Parents sourds-muets : la lourde charge mentale d’Elisa

Famille & Aidants
Parents sourds-muets : la lourde charge mentale d’Elisa

Mélissa a deux parents sourds et muets. Si pour sa mère, c’est de naissance, chez son père, c’est une méningite qui est à l’origine de ce handicap. Elle raconte comment on se construit en tant qu’enfant, la richesse que cela représente, mais aussi les difficultés du quotidien.

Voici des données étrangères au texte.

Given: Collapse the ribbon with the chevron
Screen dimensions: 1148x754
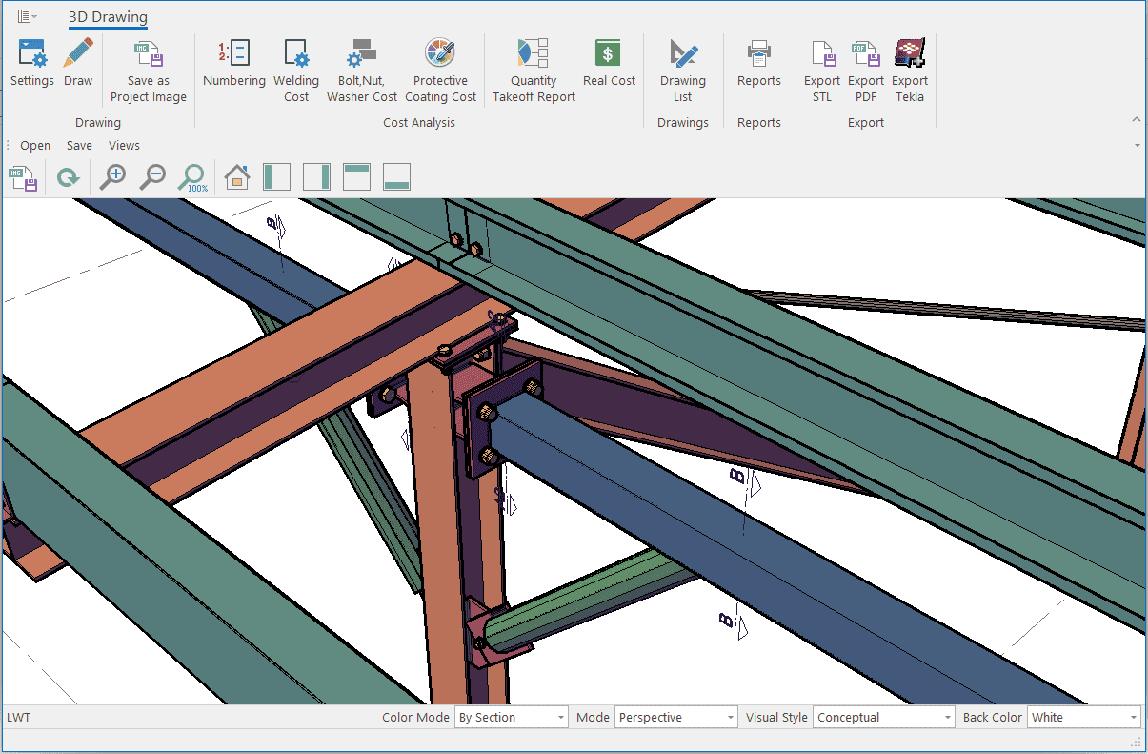Looking at the screenshot, I should tap(1136, 120).
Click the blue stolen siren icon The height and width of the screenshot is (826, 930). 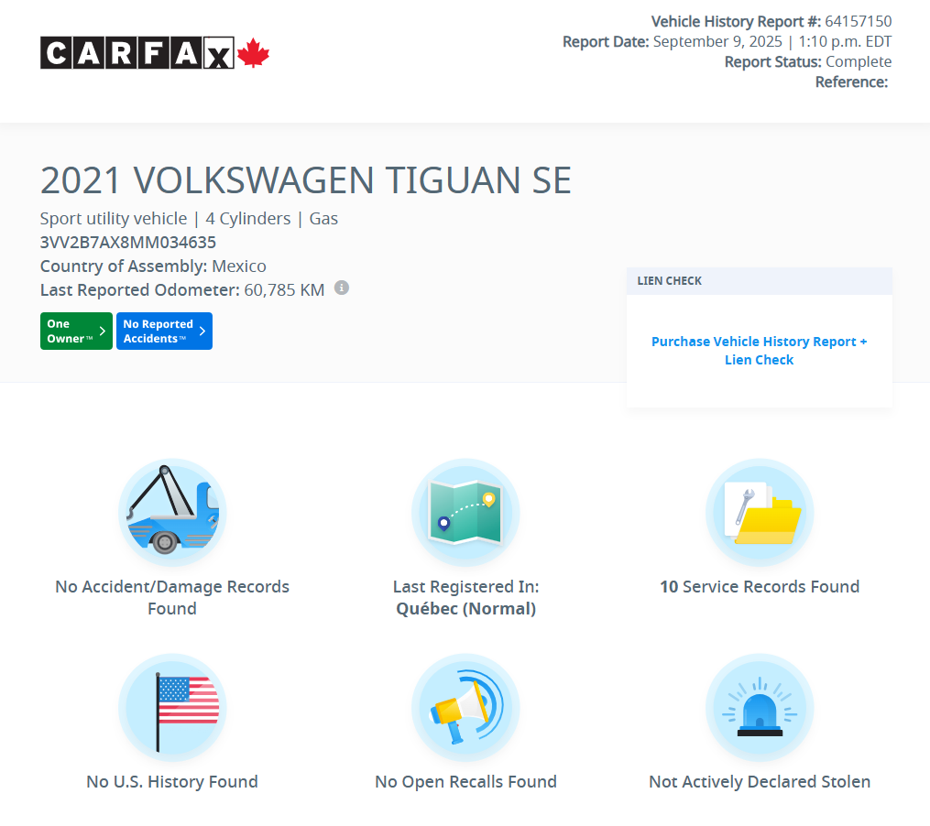coord(760,708)
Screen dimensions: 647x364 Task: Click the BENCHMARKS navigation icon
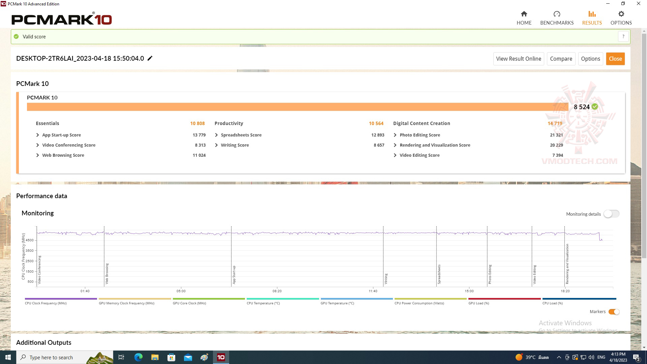pyautogui.click(x=557, y=14)
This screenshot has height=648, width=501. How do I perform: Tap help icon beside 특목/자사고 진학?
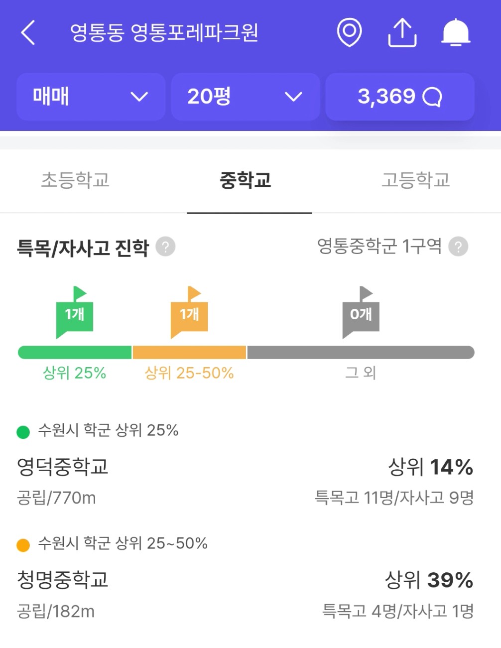click(x=165, y=247)
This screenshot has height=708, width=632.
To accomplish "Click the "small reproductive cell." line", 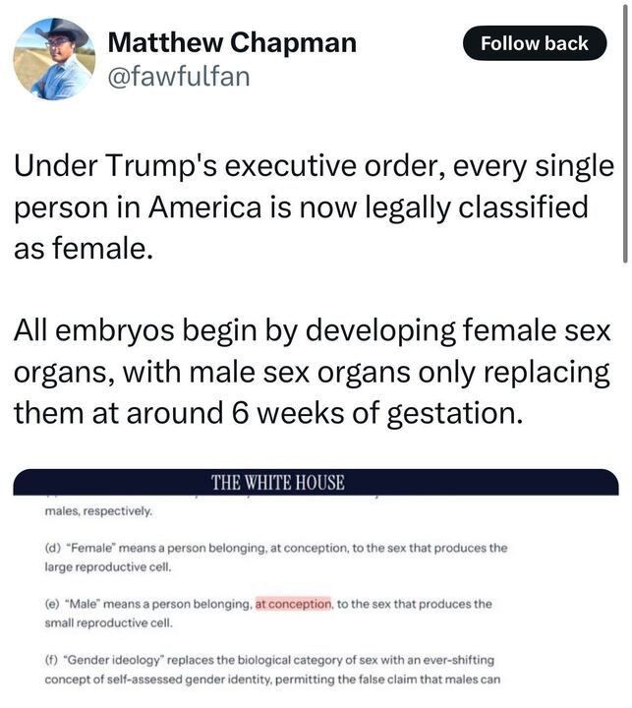I will [x=108, y=622].
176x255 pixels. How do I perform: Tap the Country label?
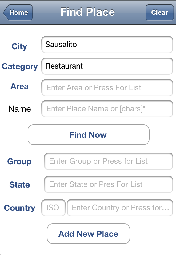pos(19,208)
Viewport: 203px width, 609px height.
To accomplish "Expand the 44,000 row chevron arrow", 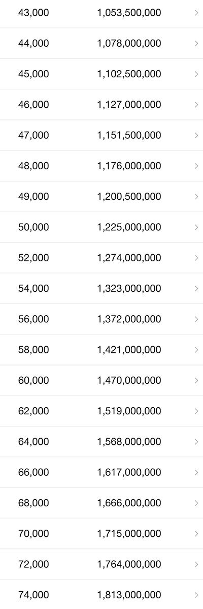I will (196, 44).
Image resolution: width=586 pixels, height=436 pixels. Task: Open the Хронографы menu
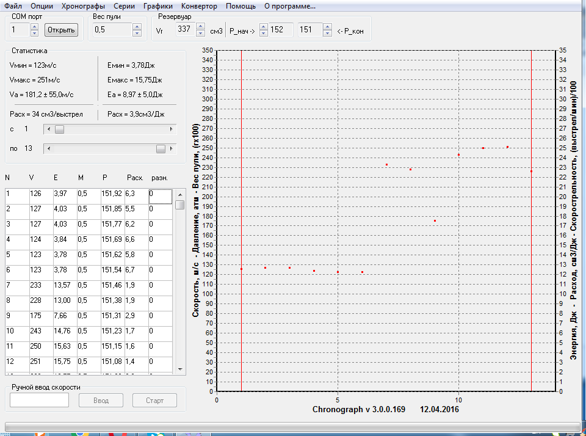[84, 6]
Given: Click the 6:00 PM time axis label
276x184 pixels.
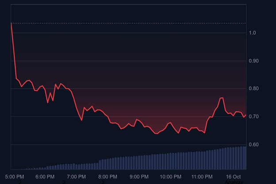Looking at the screenshot, I should coord(45,176).
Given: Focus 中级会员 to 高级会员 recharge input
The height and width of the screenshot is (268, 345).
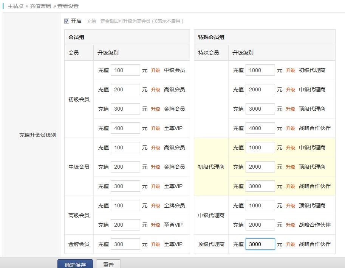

Elle est aujourd’hui une femme accomplie. Mère de deux enfants, elle occupe un beau poste dans une entreprise d’assurances. Pourtant, ce n’était pas gagné d’avance. Mélissa s’est construite essentiellement seule, même si elle a été tirée vers le haut par des amies et leurs familles. Elle est fière de ce qu’elle a construit, mais revient sur un parcours difficile.

Une enfance particulière

« Enfant, je ne voulais pas communiquer en public sur leur handicap. Quand mes parents venaient me chercher à l’école, je me faisais toute petite. J’avais du mal à assumer leur handicap, vis-à-vis des autres élèves. Ils n’ont jamais pu rencontrer mes enseignants. Aujourd’hui, j’ai honte d’avoir eu honte, car ils m’ont tout donné », confesse-t-elle. Couturiers de leur état, ils lui ont procuré beaucoup d’amour et se sont saignés aux quatre veines pour lui permettre d’avoir un parcours scolaire épanoui. Mélissa leur en est infiniment reconnaissante. Travailleuse et énergique, Mélissa a réalisé des études qui lui ont permis de devenir indépendante. Un parcours méritoire puisque déjà quand elle était jeune, elle s’occupait beaucoup de ses parents. « Je jouais le rôle de traductrice. Je pratique la langue des signes depuis mon premier jour. C’est ma langue maternelle. Pour les formalités administratives et autres rendez-vous, je les aidais à se faire comprendre et à remplir des formulaires », raconte la jeune femme. Très jeune, elle a basculé dans le monde adulte, mais elle insiste sur la richesse que cela représente : Nous avons cultivé une autre façon de communiquer. Nous nous regardons beaucoup, là où beaucoup de gens se parlent sans vraiment se voir. Nous sommes très tactiles. Beaucoup dans l’émotion et dans le ressenti ». Dotée d’une intuition hors du commun, elle sait lire sur les visages. Elle a su développer une sorte de sixième sens et une combativité à toute épreuve.

Aidante au quotidien

Mélissa aide aujourd’hui ses parents, notamment son père, qui souffre de problèmes respiratoires. « Depuis que j’ai 8 ans, je joue le rôle d’aidante. Pas toujours facile au quotidien, sachant que je travaille et que je m’occupe de mes enfants. Mais c’est indispensable de le conduire à ses rendez-vous médicaux, chez le cardiologue et ailleurs. Car il ne peut pas se faire comprendre », détaille-t-elle. Pour elle comme pour d’autres aidantes, la charge mentale est lourde. « Il m’arrive souvent d’être épuisée. À bout. Sans parler de l’inquiétude que j’éprouve », témoigne la jeune femme. Récemment son père est tombé. Au milieu de la nuit. Sa maman n’a pas entendu. C’est une voisine qui est venue l’alerter. Pour la sonnette, Mélissa a fait installer un système où les lumières s’allument. Grâce à quoi, sa maman s’est réveillée et a pu l’appeler en pleine nuit. Je me sentais bien impuissante. Voir ses parents vieillir et s’affaiblir n’est jamais simple, mais encore moins quand ils souffrent d’un tel handicap », témoigne-t-elle. En effet, tout prend davantage de proportions. Pour les personnes qui ne parlent pas français, quand il y a la barrière de la langue, c’est déjà difficile, mais quand il n’y a pas de langage du tout, c’est encore plus délicat. Et puis il y a différentes langues des signes. « Nous sommes originaires de Turquie, et avons une façon de communiquer qui n’est pas nécessairement celle qui se pratique ici », précise Mélissa.